This study focused on how to recognize human resources, particularly in the Industrial Training Fund.  Primary and secondary data were used.   The area Offices of the Fund were taken to be primary sampling units and a clustering sampling method was applied in administering the questionnaire and secondary sources data including materials printed and unprinted. Hypotheses  were tested  and analytical  tool were  used. The information  needs  of  shareholders  necessary  under  the stewardship accounting are distorted.    By excluding human resources  investments,  management  is unable to give accurate account of all resources under its control.

CHAPTER ONE

INTRODUCTION

1.1      BACKGROUND OF THE STUDY:

The resources of any organisation are men (human), materials, machines and money.  These are the popularized ‘4M’ concept in management circles.  Each resource plays a vital role in the survival, growth and achievement of the overall goals and objectives of the enterprise.

The material and economic resources are dormant factors in the sense that they require to be put into effective use by the human elements.  Their contribution to the attainment of the goals of   the   organisation   is   revived   and   engineered   by   a   well- programmed   manipulation   and   co-ordination   by   the   human element.     Human  resource  therefore,  is  the  most  important resource of any organisation.

Megginson (1968) defined human resources as “the combined numbers, abilities and output of managerial and non- managerial employees of any intangible and aesthetic elements of human life.   Human resources have a homogenous as well as a heterogeneous component.  The homogenous components reflect the quantitative  aspect  while  the heterogeneous  emphasize  the qualitative nature of human resources.

Conventional accounting treats expenditure to acquire, develop  and  hold  human  resources  as  expenses  rather  than assets.     Human  resources  accounting  deals  with  accounting systems and concepts, which communicate to management and other   interested   parties,   better   data   on   an   organisation’s investment is utilization of human resources.

In his contribution to the development of Human Resources, Accounting, Riases Likert (1967) defined human resources accounting as: “any activity devoted to attaching dollar estimates to the value of a firm’s human organisation and its customer goodwill.  If able, well-trained personnel leave the firm, the human organisation is worthless; if they join it, the firm’s assets are increased.  If bickering, difficult and irreconcilable conflict become greater, the human enterprise is worthless; if the capacity to use differences  constructively  and engage  in cooperative  team-work improves, the human organisation is a more valuable asset”.

Human resources accounting was developed to provide internal control over long-term management of human resources. The future  of any organisation  largely depends  on its ability to effectively manage its human resources today.   A well-managed human asset will guarantee high productivity, high profitability and reliable cost control.

The productive capabilities of human assets can be clearly illustrated by imagining two or more enterprises in the same business.    These  enterprises  are  of  the  same  size  and  have identical equipment and technology.   One of them however, produces more and makes more earnings as a consequence of the superiority of its human assets over the others.

- Listed entries -

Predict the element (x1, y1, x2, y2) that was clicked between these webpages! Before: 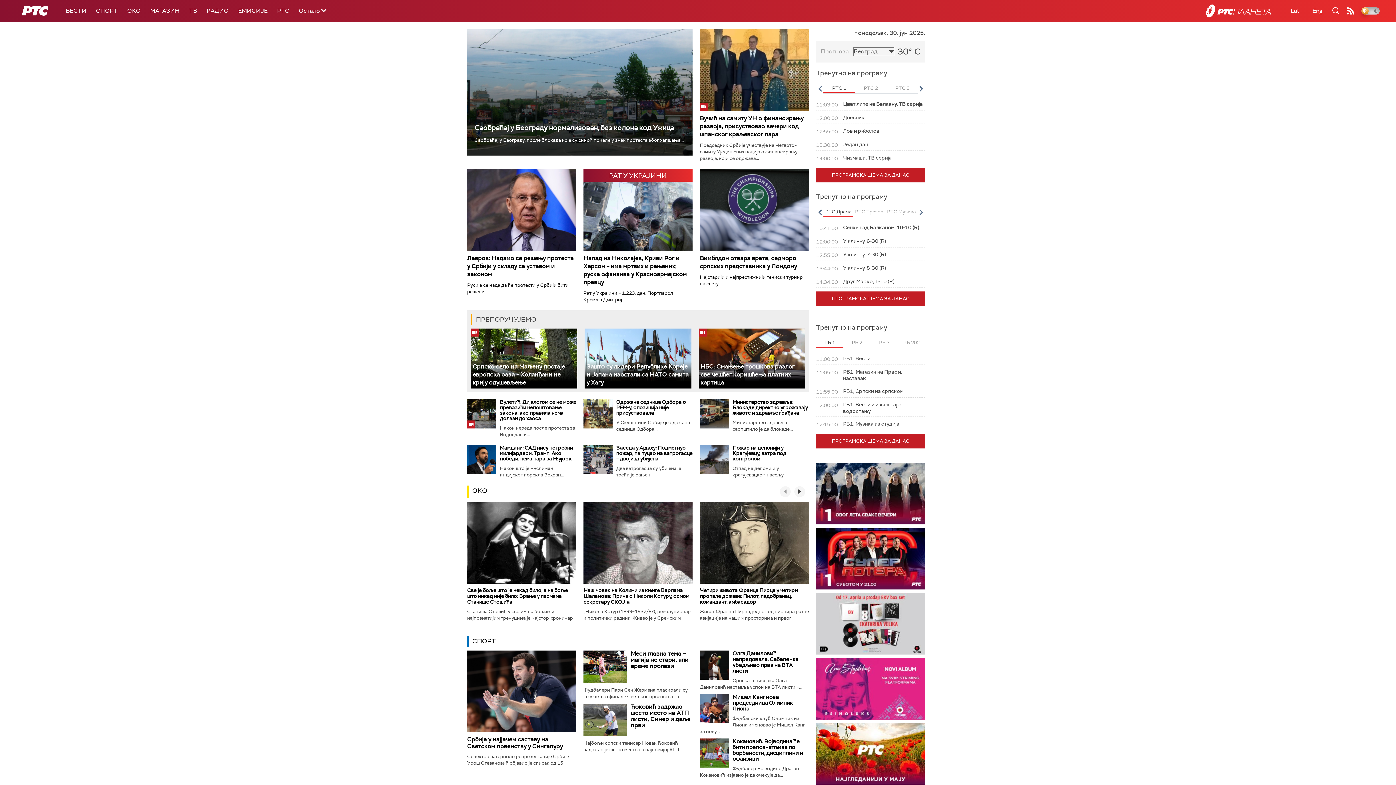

--

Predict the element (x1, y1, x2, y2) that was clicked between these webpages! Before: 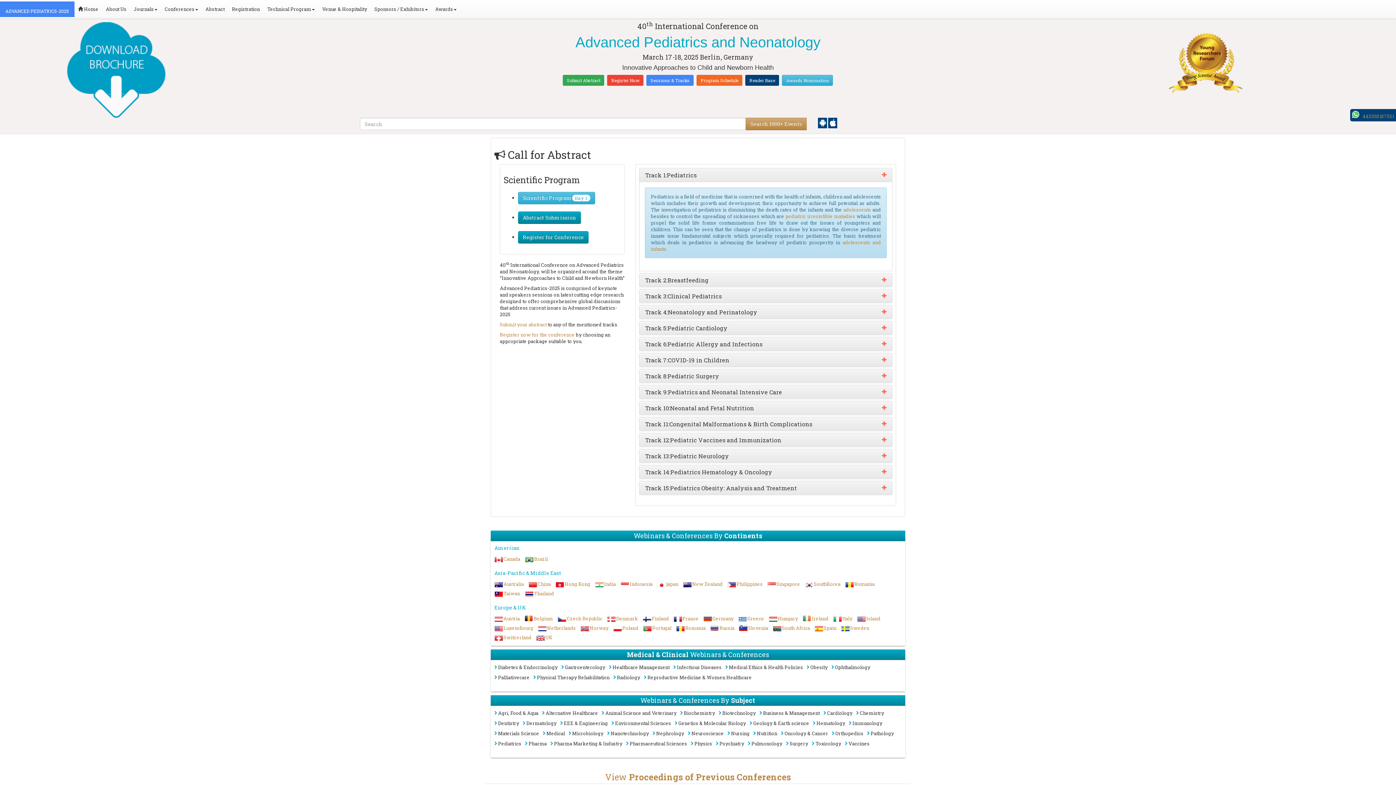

- Written tasks -
**a)** Rewrite the human resources accounting text from "1.1      BACKGROUND OF" up to and including "of the enterprise.", putting "crucial" in place of "vital".
**b)** Write the next part of the human resources accounting text, picking up after its final sentence.
The data come from a separate source, unrelated to the human resources accounting text.

- Written answers -
**a)**
1.1      BACKGROUND OF THE STUDY:

The resources of any organisation are men (human), materials, machines and money.  These are the popularized ‘4M’ concept in management circles.  Each resource plays a crucial role in the survival, growth and achievement of the overall goals and objectives of the enterprise.

**b)**
The variables, which can make the human resources of one enterprise superior to that of others were listed by Rinses Likert (1967) as:

1.   Level of intelligence

2.   Level of training

3.  Level of performance goals and motivation to achieve organisational success.

4.   Quality of leadership

5.   Capacity to use differences for purposes of innovation and improvement, rather than allowing differences to develop into bitter, irreconcilable, interpersonal conflict.

6.   Quality of communication upward, downward and laterally.

7.   Quality of decision making.

8. Capacity  to  achieve  cooperative  teamwork  versus competitive striving for personal success at the expense of the organisation.

9.   Quality of the control processes of the organisation and the levels of felt responsibility, which exist.

10. Capacity to achieve effective coordination.

11. Capacity  to use  experience  and  measurements  to guide decisions,  improve operations  and introduce  innovations. The conventional is accounting which records the physical assets  (cash,  inventory,  accounts  receivable  and  plants and equipment does not record these variables.

It is an attempt to rectify flaws deficiency that human resources accounting was developed.  Accountants have directed their searchlight into these areas in order to reflect the weight and importance  of  the  greatest  asset  of any organisation  –  Human Resources.

It is perfectly true that the accounting treatment of people shows them as “cost” and the information and measurements they receive, even if they know than to be one-sided, biased or deficient always direct human beings.  An accounting system, which would show  people  as  “capital  investments”  would  therefore  make  a major difference.

But it is not easy to see how one could show people as assets on the books.  An asset is by definition, something one can sell and something that has a value when a company goes into liquidation.   But a company does not own people and an asset, which can give “notice and leave”, is not an asset in any sense of the word.  There are equally serious practical objections.   But an asset, according to Nweze (2004) is also defined as “anything that can generate income or increase productivity”.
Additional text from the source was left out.